「ダイヤちゃんとキタちゃんのお二人…良い…すごくいい…」
日課であるキタサンブラックとサトノダイヤモンドの見守りの最中に、
ふと隣にいるデジタルがそんなことを呟いていた。
キタサンブラックことキタちゃんと、サトノダイヤモンドことダイヤちゃんが仲良しである様子は学園でも有名である。
そして僕もキタちゃんとダイヤちゃんを陰ながら応援する会(非公認)の副会長である。
ちなみに会長はデジタルである。
会員数は現在4名だけだが、陰から彼女たちの様子を見ているだけで、それをおかずに飯が何杯でもいける。

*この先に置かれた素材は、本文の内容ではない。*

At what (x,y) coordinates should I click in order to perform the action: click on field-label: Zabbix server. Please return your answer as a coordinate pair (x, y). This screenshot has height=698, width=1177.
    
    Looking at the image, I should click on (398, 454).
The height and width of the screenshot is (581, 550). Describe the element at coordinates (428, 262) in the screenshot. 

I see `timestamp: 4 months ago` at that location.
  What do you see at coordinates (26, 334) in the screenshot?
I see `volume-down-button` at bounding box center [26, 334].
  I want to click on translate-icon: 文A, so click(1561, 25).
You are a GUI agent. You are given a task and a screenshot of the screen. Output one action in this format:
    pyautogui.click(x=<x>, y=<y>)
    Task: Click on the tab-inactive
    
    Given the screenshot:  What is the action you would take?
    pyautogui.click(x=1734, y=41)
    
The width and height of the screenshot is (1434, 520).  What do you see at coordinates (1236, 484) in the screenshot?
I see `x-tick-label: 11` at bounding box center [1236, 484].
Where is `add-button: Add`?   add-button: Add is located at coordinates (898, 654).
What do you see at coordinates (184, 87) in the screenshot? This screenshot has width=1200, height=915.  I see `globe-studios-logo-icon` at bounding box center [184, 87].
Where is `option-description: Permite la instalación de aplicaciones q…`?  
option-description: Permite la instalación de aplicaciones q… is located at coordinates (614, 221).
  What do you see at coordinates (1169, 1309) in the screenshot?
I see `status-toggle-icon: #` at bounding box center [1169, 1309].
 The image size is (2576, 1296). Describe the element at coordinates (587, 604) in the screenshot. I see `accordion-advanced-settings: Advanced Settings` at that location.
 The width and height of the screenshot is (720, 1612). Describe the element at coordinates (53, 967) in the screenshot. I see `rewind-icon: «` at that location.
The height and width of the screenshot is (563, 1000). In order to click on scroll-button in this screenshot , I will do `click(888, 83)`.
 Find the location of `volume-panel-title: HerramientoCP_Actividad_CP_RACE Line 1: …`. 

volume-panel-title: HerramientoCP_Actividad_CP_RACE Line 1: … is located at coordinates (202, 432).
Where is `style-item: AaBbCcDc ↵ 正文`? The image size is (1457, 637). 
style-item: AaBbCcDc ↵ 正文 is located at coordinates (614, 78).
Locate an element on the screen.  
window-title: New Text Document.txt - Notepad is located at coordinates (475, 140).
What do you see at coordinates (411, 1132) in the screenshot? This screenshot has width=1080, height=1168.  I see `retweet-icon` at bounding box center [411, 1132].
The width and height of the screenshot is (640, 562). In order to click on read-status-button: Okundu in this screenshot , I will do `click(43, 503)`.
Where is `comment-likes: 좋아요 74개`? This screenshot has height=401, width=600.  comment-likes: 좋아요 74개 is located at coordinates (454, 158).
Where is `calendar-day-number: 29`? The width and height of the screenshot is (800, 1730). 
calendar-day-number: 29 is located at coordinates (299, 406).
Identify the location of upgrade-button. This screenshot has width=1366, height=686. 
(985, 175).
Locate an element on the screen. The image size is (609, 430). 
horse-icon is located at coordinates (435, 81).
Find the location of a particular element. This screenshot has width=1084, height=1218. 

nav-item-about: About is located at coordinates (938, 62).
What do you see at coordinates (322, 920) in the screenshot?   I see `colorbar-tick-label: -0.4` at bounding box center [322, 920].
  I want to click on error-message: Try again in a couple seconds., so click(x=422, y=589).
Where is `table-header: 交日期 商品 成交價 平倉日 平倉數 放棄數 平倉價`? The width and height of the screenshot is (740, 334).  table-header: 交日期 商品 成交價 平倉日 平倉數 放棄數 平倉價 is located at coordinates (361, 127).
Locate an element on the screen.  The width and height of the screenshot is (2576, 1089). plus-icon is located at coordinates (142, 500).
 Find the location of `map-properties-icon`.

そうこうしている間に、デジタルが本当に米を取り出し始めた。
すげえな…こいつ…どこに米を隠し持っていたんだ?
「尊いな…デジタル氏」
モグモグ
「ちょっと今」
モグモグ
「彼女たちをおかずにしているところなんで後にしてもらえますか。トレーナーさん」
流石会長()
見習わないといけないこの姿勢
おっ!
ふとキタちゃんとダイヤちゃんの方を見てみると、他のウマ娘ちゃんに話しかけられているみたいだ。
少し距離は離れているせいで声は聞こえないが…
こういう時のために唇読術をマスターしておいてよかった。
まるで聞こえてるかのように彼女たちの会話が分かる
どれどれ…
――――――――――――――――――――
モブウマ娘ちゃん「二人ともとても仲良しだね」
ダイヤちゃん「もちろん!キタちゃんとは大親友ですよ~」
キタちゃん「ダイヤちゃん!私もだよ!!」
「「えへへ~」」
モブウマ娘ちゃん「そんなに仲良くて羨ましいよ~
もしかして~二人は付き合ってたりしちゃったりして?!」
キタちゃん「いやいやいや///ただの幼馴…」
ダイヤちゃん「はい!付き合ってます!」
キタちゃん「幼馴…」
ダイヤちゃん「付き合ってます!!」
キタちゃん「ダイヤちゃん?!」
――――――――――――――――――――――
これは付き合ってますね(断言
いいものを見させてもらったよ…
「素晴らしいものを見た…そうは思わんかねデジタル氏」
返事がない
「デジタル氏?」
おかしいなと思いデジタルの方を見ると彼女は死んでいた。
おそらく耐えられなかったのだ。あの尊さに。
「バカたれが…」
「なんて幸せそうな顔をして死んでるんだ」
――――――――――――――――――――
「はっ!?ここは私は二人を見て…それから」
「おはようデジタル」
「おはようございます!トレーナーさん」
「あっ!思い出しました。素晴らしいものを見た…そうは思いませんか?
トレーナーさん」
「もうやったよ。そのやりとり」
「そうでしたか…それは失敬」
「腕を組んで歩くくらいは疑問なくできるくらいには仲良しなのは素晴らしいと思います」
「僕は腕組むより手をつないでる方が好き」
「んん~。それも捨てがたいですね~」
「けど腕を組むくらいに密着してしてるのも好き」
「流石~わかってますね。トレーナーさん」
「そういえば二人って同室なんだよね確か」
「そうですとも!逆にあの二人が同室じゃなかったら理事長に抗議しに行ってましたとも」
「間違いない」
「たまに…一緒の布団で寝たりして…じゅるり」
「毎日でもいいよ^^」
「…いい…すごくいい」
「それにどんなことがあったとしてもサトノ家の権力でそうにでもなりそうだから、
二人の幸せが確約されてそうなのもいい…」
「デジたん的には、
「逃がさないからねキタちゃん」
って寝ているキタちゃんの耳元でダイヤちゃんがささやいていてほしいです」
「キタ×ダイヤなんだけどダイヤちゃんからの愛がとっても重い感じですねわかります」
「次の新刊のタイトルは「逃がさないよキタちゃん」にしますか!トレーナーさん」
「いと素晴らしき考えなり」
今日もデジタルとトレーナーの妄想は止まらない。